Contrôler les détroits
57Notre projet, était de contribuer à mieux apprécier, par comparaison avec d’autres détroits, la spécificité du détroit de Gibraltar et de mieux évaluer ainsi le niveau de difficulté qu’il pouvait représenter pour les navigateurs issus du bassin méditerranéen. Force est de reconnaître qu’aux yeux mêmes des Anciens, il ne constituait nullement le verrou que l’historiographie a tenté d’en faire. Le détroit de Messine ou le cap Ténare présentaient à leurs yeux des obstacles autrement plus difficiles à surmonter. Plus large que les autres, globalement rectiligne, pourvu de bons abris aux extrémités et soumis à des régimes de vents alternativement favorables dans les deux sens, le détroit de Gibraltar présente une physionomie plus débonnaire que celui que lui a construit l’historiographie. Comme tout espace maritime, il impose des contraintes spécifiques qui appellent des comportements adaptés et une préparation sans lesquels la sanction est immédiate pour le navire et pour ses passagers. Une comparaison avec le niveau d’aménagement des autres détroits devrait inciter à prêter une attention marquée à l’infrastructure maritime de ce détroit particulier. Enfin, il serait sans doute opportun de reconsidérer les modalités propres à permettre de « fermer » ou « contrôler » un détroit. À moins d’en tenir tous les ports, de l’entrée à la sortie, sur les deux rives, c’est une entreprise délicate, rarement réalisée même dans des détroits assez resserrés. La mention de la flotte de guerre des Ibères à Calpè est là pour nous rappeler le caractère complexe d’une mainmise qui mériterait également d’être l’objet d’une réflexion de fond sur ces aspects stratégiques. La colonisation samienne montre par exemple un intérêt particulier pour les emplacements proches des détroits. À défaut d’en permettre le contrôle, ils offraient aux navires amis les bases nécessaires pour un franchissement plus commode, l’occasion probable de s’imposer comme lieu d’étape et de possible rupture de charge et de percevoir ainsi les taxes afférentes à l’importation et à l’exportation. La loi douanière d’Asie rappelle la taxe prélevée sur tous les navires en provenance ou à destination de la mer Noire. Procope se scandalise de l’installation par Justinien d’un péage sur le détroit considéré comme un abus de pouvoir et un obstacle à la navigation.

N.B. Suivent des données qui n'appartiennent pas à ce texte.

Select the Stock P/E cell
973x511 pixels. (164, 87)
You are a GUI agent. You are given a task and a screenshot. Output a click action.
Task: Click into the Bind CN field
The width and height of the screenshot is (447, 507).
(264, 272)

58Le contrôle des détroits est un thème récurrent de l’historiographie. À l’instar d’un fleuve, il est essentiel d’en tenir les deux rives. Les entreprises menées contre Abydos et Sestos illustrent assez cette situation, comme le fait que les deux cités aient été, un temps, placées par Rome sous l’autorité d’un même gouverneur56. La prise de Sestos par les Athéniens en 47957 leur garantissait la route du blé, mais pas celle d’Abydos ; en fait il s’agit plutôt de disposer d’une escale à un endroit critique dans le coude du détroit. En 389, Abydos est une base navale lacédémonienne58. Lampsaque a également été dans le giron d’Athènes dès 479, puis fut très tôt l’alliée de Rome contre Antiochos59. Tenir les deux rives était un enjeu difficile. Mais même tenir les deux rives ne suffit pas à contrôler un détroit.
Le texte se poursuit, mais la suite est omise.